There's nothing quite like that intensity of hers, as if she's burning from within. And it's curious how modern her lament is, how it even fits in with the Marine Corps and its latest advertisement campaign, attracting young men and women to dance deftly “Toward the Sound of Chaos.” That could be Dickinson's very own dream song—and war cry.

Yet Oliver Sacks' idiot savants, with their wealth of numbers and mysterious inner lyricism, tell us more about creativity than all the miracles of brain research in the twenty-first century. “The Brain is just the weight of God—” [Fr598], Dickinson noted 150 years ago, like some neurologist in advance of her time. It's the most intricate
creature
in the universe, with synapses far more complex than the solar system.

Neuroscientist Nancy Andreasen suggests that during the act of creating,
“the brain begins by
disorganizing,
making links between shadowy forms of objects or symbols or words or remembered experiences that have not previously been linked.” When this happens,
“associative links run wild,” and the poet drifts into a dreamlike mental state, where “words, images, and ideas collide.” It would be the witch's hour, where Dickinson danced closer and closer to the sound of chaos in her brain.

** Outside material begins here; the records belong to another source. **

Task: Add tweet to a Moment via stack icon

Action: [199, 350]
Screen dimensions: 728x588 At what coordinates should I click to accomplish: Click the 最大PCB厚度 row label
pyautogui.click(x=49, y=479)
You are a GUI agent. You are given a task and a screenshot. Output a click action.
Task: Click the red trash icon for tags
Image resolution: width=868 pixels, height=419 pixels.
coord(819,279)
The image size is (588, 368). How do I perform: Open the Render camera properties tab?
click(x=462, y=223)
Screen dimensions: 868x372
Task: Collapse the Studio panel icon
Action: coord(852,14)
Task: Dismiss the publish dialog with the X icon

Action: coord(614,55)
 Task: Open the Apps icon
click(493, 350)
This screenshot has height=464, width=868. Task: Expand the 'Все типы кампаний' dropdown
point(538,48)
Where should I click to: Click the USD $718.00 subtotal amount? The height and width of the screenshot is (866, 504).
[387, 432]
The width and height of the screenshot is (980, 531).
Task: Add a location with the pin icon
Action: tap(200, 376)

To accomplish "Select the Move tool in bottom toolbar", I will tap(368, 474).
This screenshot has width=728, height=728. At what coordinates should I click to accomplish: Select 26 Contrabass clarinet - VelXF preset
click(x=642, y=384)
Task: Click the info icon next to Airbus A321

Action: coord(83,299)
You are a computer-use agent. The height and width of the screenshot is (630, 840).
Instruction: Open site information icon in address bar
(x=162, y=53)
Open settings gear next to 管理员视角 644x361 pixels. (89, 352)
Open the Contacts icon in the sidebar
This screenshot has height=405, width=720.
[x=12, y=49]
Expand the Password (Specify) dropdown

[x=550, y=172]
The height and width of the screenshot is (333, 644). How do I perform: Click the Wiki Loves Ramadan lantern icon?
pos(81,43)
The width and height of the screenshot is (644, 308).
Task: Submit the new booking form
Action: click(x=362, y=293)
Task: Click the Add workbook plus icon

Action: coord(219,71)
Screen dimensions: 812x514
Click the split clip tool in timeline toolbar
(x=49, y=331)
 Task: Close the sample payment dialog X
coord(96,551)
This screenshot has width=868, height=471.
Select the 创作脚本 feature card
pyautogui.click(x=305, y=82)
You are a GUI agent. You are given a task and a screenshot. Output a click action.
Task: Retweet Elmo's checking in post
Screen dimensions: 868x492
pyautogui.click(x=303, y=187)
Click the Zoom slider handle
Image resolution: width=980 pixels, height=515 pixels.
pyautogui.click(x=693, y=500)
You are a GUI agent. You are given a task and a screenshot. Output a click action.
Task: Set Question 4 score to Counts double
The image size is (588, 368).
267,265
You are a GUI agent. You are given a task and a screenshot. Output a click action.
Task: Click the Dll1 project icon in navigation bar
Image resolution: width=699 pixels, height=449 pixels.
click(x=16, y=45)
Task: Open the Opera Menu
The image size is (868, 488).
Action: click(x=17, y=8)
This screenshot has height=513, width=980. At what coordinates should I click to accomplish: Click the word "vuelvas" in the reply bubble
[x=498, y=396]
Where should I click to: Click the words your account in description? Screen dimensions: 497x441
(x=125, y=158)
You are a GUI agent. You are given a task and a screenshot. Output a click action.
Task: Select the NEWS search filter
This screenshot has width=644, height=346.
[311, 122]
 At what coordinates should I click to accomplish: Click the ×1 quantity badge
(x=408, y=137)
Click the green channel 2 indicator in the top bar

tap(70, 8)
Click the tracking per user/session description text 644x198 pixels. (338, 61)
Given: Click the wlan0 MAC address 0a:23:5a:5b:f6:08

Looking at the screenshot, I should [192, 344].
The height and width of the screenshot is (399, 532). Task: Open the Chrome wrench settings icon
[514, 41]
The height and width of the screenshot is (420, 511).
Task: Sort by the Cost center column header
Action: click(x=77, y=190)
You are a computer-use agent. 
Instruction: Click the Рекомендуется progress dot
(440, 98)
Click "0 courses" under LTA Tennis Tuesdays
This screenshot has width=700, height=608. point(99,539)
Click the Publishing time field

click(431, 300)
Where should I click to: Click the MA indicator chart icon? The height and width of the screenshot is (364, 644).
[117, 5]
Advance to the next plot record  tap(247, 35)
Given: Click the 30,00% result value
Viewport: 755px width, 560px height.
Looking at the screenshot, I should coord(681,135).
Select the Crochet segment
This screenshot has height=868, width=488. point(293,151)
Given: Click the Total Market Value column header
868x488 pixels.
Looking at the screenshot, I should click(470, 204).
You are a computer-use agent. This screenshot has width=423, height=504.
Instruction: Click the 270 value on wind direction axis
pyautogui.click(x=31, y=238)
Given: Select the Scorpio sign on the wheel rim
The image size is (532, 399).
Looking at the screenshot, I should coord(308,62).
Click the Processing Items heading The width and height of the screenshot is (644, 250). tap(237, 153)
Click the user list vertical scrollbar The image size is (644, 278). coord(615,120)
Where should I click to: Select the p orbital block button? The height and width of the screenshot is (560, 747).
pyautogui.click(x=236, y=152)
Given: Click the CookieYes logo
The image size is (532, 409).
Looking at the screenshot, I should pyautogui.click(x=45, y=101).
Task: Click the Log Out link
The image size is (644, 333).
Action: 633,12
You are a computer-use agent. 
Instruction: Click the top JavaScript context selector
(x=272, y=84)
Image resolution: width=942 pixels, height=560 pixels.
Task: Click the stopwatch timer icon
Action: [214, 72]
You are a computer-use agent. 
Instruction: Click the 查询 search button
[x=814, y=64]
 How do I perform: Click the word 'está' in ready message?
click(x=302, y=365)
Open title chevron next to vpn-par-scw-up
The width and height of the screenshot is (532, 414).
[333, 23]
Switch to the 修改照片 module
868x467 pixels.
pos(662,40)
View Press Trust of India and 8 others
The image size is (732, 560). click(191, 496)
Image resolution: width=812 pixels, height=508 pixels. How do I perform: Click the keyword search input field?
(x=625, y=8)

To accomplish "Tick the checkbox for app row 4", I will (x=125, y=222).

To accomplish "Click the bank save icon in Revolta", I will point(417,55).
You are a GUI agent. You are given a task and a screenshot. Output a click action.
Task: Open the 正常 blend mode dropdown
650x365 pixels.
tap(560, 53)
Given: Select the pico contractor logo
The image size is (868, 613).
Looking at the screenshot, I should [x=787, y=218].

And so her isolation was essential, that “Scarlet prison” of hers upstairs [Fr411], where she was a female Jekyll and Hyde—she didn't garden or bake in her Scarlet prison, may not even have worn her white dress; she dreamt of blood, roaming in the “Sovreign Woods” of her mind, hunting, trapping words, while she searched for some infinity of
her own, perhaps at the end of a carriage ride with the Angel of Death. She never really had to leave her room, since, as she told her Tutor, Colonel Higginson:

It is solemn to remember that Vastness—is but
the
Shadow of the Brain which casts it—

    
All things swept sole away

    
This—is immensity—
    
[Fr1548]

And she longed to live in that immensity—she reached for the infinite whenever she scribbled a line. And she would have felt at home among modern philosophers and physicists, who believe more and more that there's no one
implacable
infinity. Instead, there's a grab bag of infinities, for mathematicians, cosmologists, theologians. There are flat infinities, hunchback infinities, etc. Recent studies of
“the cosmic microwave afterglow of the Big Bang,” where the universe began 13.7 billion years ago, suggest that
our
universe is just a tiny patch “embedded in a greater universal fabric that is, in a profound sense, infinite.” Either it's a “monoverse,” or “an infinite bubble bath of infinitely budding and inflating multiverses.”

The implications have startled a number of modern physicists. If we have an infinite universe, where we can sample finite physical systems in an infinite way, we will get duplicates of everything, says Anthony Aquirre, an associate professor of physics at the University of California, Vera Cruz, whose field is theoretical cosmology.